§ Aim of the exercise:
Give again, exactly as written, each line of the material below starting at the line that contains "Instruction: Open Google apps grid icon" and ending at the line that contains "Open the Payment plan tab on mobile view". Both ends count, and no other line does.

§ Records shown:
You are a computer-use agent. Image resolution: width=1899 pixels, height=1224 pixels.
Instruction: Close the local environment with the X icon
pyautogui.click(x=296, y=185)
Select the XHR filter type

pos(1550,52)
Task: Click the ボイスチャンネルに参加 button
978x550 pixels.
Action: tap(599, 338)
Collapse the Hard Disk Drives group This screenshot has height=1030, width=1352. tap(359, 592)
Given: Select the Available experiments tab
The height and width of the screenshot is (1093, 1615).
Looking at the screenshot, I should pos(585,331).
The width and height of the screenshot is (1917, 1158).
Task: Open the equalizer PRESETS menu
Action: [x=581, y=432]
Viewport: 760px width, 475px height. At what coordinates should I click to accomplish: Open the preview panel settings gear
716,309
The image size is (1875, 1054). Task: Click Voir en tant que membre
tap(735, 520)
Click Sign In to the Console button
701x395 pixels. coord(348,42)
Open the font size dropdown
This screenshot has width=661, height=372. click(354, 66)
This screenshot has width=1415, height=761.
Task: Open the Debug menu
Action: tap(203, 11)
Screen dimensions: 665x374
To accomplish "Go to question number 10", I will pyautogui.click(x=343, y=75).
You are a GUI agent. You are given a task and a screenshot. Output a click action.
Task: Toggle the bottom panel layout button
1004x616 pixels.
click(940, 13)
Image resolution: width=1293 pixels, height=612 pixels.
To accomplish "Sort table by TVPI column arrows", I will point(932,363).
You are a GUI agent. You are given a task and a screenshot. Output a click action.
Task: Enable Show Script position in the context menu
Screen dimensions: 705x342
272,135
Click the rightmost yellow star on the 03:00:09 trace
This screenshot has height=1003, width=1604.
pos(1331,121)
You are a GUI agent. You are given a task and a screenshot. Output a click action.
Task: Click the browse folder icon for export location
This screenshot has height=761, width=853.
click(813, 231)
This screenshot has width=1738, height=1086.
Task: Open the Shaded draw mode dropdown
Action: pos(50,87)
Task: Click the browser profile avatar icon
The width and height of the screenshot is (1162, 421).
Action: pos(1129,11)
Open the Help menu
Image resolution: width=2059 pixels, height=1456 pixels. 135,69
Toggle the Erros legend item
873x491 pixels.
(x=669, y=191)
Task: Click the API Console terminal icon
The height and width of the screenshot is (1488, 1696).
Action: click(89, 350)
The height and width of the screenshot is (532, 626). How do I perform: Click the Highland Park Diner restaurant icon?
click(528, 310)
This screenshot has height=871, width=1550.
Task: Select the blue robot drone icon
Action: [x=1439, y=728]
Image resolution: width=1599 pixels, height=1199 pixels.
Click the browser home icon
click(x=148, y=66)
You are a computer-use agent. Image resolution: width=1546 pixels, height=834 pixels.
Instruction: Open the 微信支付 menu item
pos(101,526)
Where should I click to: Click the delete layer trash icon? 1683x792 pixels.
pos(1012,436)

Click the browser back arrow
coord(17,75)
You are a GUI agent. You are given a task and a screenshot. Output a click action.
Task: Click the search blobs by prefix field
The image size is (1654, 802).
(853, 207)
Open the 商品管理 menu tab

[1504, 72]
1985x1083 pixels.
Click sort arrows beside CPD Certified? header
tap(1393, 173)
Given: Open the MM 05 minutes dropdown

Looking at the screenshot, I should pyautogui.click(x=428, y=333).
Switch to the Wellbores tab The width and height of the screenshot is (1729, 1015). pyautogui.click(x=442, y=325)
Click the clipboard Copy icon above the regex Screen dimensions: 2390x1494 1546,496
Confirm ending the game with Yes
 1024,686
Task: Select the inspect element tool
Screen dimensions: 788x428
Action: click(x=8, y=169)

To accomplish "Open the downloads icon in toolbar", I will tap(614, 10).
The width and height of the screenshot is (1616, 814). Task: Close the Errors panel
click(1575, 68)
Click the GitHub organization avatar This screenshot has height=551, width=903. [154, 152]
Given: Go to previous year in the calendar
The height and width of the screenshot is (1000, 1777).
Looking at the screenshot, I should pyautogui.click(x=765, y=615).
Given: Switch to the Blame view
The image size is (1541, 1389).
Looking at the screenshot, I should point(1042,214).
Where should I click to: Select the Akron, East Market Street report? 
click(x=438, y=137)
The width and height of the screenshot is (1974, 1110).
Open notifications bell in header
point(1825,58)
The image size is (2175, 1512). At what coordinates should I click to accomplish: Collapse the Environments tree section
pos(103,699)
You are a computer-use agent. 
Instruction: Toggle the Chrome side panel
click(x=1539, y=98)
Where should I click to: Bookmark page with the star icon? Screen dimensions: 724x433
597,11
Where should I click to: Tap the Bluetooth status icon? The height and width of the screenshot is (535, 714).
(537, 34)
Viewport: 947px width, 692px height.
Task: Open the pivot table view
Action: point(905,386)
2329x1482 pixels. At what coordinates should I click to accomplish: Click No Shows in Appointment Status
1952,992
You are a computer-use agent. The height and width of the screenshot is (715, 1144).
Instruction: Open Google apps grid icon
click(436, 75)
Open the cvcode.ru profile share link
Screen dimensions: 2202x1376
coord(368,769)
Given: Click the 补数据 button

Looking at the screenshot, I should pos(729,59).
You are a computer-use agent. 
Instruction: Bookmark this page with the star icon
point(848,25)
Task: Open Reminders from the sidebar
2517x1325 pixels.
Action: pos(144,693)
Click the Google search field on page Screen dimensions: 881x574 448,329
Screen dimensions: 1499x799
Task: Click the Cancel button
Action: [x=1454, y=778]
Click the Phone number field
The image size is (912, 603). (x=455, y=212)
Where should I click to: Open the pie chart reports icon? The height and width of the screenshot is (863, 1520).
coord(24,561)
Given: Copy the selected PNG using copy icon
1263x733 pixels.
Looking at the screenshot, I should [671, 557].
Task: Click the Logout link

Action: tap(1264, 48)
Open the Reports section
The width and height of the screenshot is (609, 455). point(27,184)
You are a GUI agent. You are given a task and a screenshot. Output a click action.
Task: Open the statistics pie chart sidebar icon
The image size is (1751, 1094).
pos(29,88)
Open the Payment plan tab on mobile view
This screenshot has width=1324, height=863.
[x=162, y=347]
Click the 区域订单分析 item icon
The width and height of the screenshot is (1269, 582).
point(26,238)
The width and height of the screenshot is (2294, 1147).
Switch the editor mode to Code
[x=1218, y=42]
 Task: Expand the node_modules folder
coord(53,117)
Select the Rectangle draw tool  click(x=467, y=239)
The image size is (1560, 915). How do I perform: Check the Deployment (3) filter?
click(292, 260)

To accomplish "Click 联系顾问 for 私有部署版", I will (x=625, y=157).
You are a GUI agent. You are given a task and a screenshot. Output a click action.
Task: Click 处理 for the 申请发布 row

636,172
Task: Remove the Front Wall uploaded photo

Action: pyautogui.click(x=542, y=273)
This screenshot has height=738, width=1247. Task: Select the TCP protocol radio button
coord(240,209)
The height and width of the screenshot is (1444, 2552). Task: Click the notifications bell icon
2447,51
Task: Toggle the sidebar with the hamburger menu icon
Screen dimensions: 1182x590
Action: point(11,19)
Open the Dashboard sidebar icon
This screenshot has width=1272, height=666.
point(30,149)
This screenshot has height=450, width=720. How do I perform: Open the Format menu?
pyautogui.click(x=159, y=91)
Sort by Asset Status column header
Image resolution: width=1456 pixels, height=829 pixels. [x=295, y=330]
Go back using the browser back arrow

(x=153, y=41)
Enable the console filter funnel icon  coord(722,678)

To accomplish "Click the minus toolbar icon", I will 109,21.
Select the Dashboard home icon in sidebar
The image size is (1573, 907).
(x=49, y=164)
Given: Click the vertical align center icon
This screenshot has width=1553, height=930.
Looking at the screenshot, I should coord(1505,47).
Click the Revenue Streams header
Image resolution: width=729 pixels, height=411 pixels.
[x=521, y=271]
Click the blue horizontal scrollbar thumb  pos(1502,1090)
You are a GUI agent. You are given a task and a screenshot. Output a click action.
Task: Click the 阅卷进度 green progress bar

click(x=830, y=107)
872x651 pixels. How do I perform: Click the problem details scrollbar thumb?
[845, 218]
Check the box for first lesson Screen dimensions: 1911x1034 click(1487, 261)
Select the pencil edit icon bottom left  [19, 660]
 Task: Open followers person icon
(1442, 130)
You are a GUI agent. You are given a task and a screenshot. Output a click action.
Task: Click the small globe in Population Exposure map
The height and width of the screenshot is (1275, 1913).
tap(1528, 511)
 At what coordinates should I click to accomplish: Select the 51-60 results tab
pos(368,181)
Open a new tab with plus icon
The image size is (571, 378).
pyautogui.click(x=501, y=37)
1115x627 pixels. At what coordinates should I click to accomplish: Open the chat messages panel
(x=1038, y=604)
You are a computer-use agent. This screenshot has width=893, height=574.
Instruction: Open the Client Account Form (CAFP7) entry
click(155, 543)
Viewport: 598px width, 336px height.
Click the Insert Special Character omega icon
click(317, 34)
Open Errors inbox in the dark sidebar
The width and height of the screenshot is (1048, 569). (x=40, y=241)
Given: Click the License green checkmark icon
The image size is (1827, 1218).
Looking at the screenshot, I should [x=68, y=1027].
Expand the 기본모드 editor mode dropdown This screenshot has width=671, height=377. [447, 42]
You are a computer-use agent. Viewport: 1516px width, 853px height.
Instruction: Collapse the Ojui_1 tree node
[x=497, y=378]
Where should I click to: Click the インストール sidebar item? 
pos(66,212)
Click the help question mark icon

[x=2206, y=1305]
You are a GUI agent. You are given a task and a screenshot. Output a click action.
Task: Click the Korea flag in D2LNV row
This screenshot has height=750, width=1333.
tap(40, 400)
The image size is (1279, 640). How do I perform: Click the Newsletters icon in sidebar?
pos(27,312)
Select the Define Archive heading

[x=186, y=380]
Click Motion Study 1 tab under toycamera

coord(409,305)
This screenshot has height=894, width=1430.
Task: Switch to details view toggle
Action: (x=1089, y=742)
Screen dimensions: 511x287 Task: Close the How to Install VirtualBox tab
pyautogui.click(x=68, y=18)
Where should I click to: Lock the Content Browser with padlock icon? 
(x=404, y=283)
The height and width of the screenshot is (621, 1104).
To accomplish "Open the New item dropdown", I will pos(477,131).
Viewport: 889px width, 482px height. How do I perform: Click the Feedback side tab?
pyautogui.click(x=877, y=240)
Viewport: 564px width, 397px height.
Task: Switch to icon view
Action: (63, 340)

§ Result:
Instruction: Open Google apps grid icon
click(436, 75)
Open the cvcode.ru profile share link
Screen dimensions: 2202x1376
coord(368,769)
Given: Click the 补数据 button

Looking at the screenshot, I should pos(729,59).
You are a computer-use agent. 
Instruction: Bookmark this page with the star icon
point(848,25)
Task: Open Reminders from the sidebar
2517x1325 pixels.
Action: pos(144,693)
Click the Google search field on page Screen dimensions: 881x574 448,329
Screen dimensions: 1499x799
Task: Click the Cancel button
Action: [x=1454, y=778]
Click the Phone number field
The image size is (912, 603). (x=455, y=212)
Where should I click to: Open the pie chart reports icon? The height and width of the screenshot is (863, 1520).
coord(24,561)
Given: Copy the selected PNG using copy icon
1263x733 pixels.
Looking at the screenshot, I should [671, 557].
Task: Click the Logout link

Action: tap(1264, 48)
Open the Reports section
The width and height of the screenshot is (609, 455). point(27,184)
You are a GUI agent. You are given a task and a screenshot. Output a click action.
Task: Open the statistics pie chart sidebar icon
The image size is (1751, 1094).
pos(29,88)
Open the Payment plan tab on mobile view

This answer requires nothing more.